正文

109. 有序链表转换二叉搜索树

题意

题目链接

思路

递归

代码

/**
 * Definition for singly-linked list.
 * struct ListNode {
 *     int val;
 *     ListNode *next;
 *     ListNode() : val(0), next(nullptr) {}
 *     ListNode(int x) : val(x), next(nullptr) {}
 *     ListNode(int x, ListNode *next) : val(x), next(next) {}
 * };
 */
/**
 * Definition for a binary tree node.
 * struct TreeNode {
 *     int val;
 *     TreeNode *left;
 *     TreeNode *right;
 *     TreeNode() : val(0), left(nullptr), right(nullptr) {}
 *     TreeNode(int x) : val(x), left(nullptr), right(nullptr) {}
 *     TreeNode(int x, TreeNode *left, TreeNode *right) : val(x), left(left), right(right) {}
 * };
 */
class Solution {
public:
    TreeNode* sortedListToBST(ListNode* head) {
        if (head == nullptr)
            return nullptr;
        
        if (head->next == nullptr)
            return new TreeNode(head->val);
        
        ListNode *p = head;
        ListNode *q = head;
        ListNode *pre = nullptr;

        while (q && q->next)
        {
            pre = p;
            p = p->next;
            q = q->next->next;
        }
        pre->next = nullptr;

        TreeNode *root = new TreeNode(p->val);
        root->left = sortedListToBST(head);
        root->right = sortedListToBST(p->next);
        return root;
    }
};

数据集节选

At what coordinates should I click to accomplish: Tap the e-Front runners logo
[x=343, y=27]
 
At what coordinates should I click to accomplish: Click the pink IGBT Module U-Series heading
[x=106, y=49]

书面任务
1) 请修改正文中从“return nullptr;”到“(q && q->next)”的部分，将其中的“pre”一律改为“prev”。
2) 请列出正文中 sortedListToBST 函数体内声明的全部局部指针变量名。

参考答复
1)
return nullptr;
        
        if (head->next == nullptr)
            return new TreeNode(head->val);
        
        ListNode *p = head;
        ListNode *q = head;
        ListNode *prev = nullptr;

        while (q && q->next)

2) p、q、pre、root